116th Annual Conference Keynote Speakers

Dorothy A. Brown

Dorothy A. Brown holds the Martin D. Ginsburg Chair in Taxation at Georgetown University Law Center and is an advocate for economic and social justice. She is the author of The Whiteness of Wealth: How the Tax System Impoverishes Black Americans- And How We Can Fix It (Crown 3/23/2021). She is well known for her work in a variety of areas: the effects of tax policy by race, class, and/or gender; workplace equity and inclusion; and law school reform. She is also the author of the path breaking Critical Race Theory: Cases, Materials and Problems currently in its third edition, which applies a racial lens to foundational law school courses such as contracts, property, civil and criminal law and procedure. She is a co-author of Federal Income Taxation: Cases, Problems, and Materials (West Academic Publishing, Sixth and Seventh editions).

She has appeared on CNN, MSNBC, and Bloomberg, and has written numerous opinion pieces addressing current events in the New York Times, The Atlantic, CNN Opinion, Washington Post, Forbes, National Law Journal and Bloomberg View to name a few.
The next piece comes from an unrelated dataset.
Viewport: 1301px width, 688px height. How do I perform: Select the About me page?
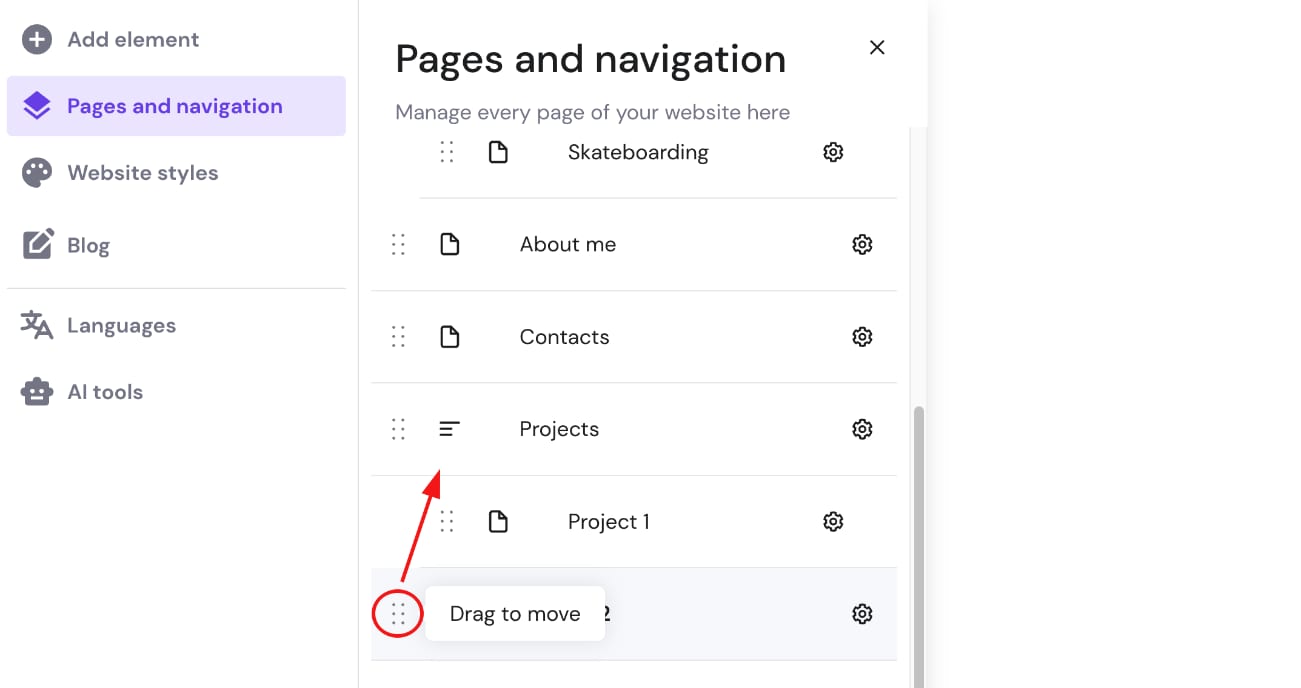pyautogui.click(x=567, y=245)
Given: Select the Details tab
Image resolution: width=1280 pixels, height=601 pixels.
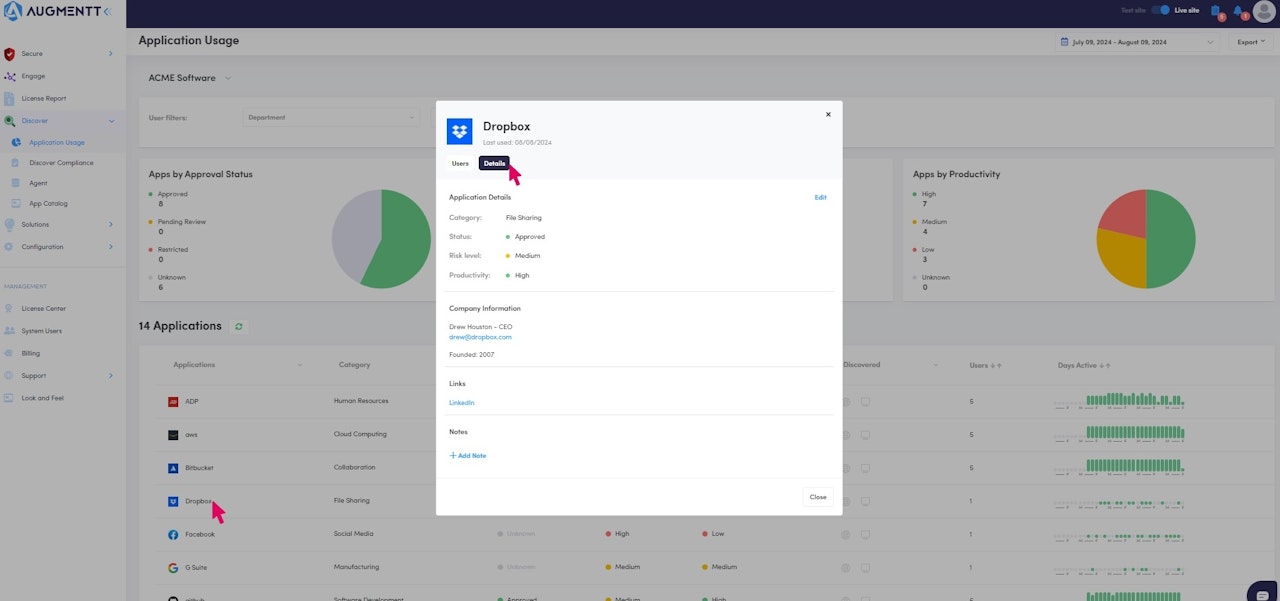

Currently, Dorothy teaches Fundamentals of Income Tax, Legislation and Regulation, Corporate Tax, Critical Race Theory and Tax Policy. She has won teaching awards at every law school she has taught. In 2018 she was co-recipient of the Clyde Ferguson Award 2018 (awarded by the AALS Minority Groups Section to outstanding law teachers who in the course of their careers have achieved excellence in the areas of public service, teaching and scholarship).

 

Ravi Kanbur

Ravi Kanbur is T. H. Lee Professor of World Affairs, International Professor of Applied Economics and Management, and Professor of Economics at Cornell University. He holds an appointment tenured both in the Charles H. Dyson School of Applied Economics and Management in the Cornell SC Johnson College of Business and College of Agriculture and Life Sciences, and in the Department of Economics in the College of Arts and Sciences.

He holds a bachelor’s degree in economics from the University of Cambridge and a masters and a doctorate in economics from the University of Oxford. He has taught at the Universities of Oxford, Cambridge, Essex, Warwick, Princeton and Columbia.

Ravi Kanbur has served on the senior staff of the World Bank, including as Resident Representative in Ghana, Chief Economist of the African Region, and Principal Adviser to the Chief Economist of the World Bank. He has also served as Director of the World Bank’s World Development Report.

He is Chair of the Board of United Nations University-World Institute for Development Economics Research, Co-Chair of the Scientific Council of the International Panel on Social Progress, member of the OECD High Level Expert Group on the Measurement of Economic Performance, Past-President of the Human Development and Capability Association, Past-President of the Society for the Study of Economic Inequality, past member of the High Level Advisory Council of the Climate Justice Dialogue, and past-member of the Core Group of the Commission on Global Poverty. The honors he has received include an Honorary Professorship at the University of Warwick. He delivered the Tenth Singapore Economic Review Distinguished Public Lecture.

Professor Kanbur’s main areas of interest are public economics, development economics and economic theory. His work spans conceptual, empirical, and policy analysis. He is particularly interested in bridging the worlds of rigorous analysis and practical policy making. His vita lists over 335 publications, covering topics such as risk taking, inequality, poverty, structural adjustment, labor, urbanization and agriculture. He has published in the leading economics journals including American Economic Review, Journal of Political Economy, Review of Economic Studies, Journal of Economic Theory, and Economic Journal.  His latest books are on Development Ideas, the Economics of China, Ghana’s Economy at Sixty, Climate Justice, Immiserizing Growth and The Quality of Growth in Africa.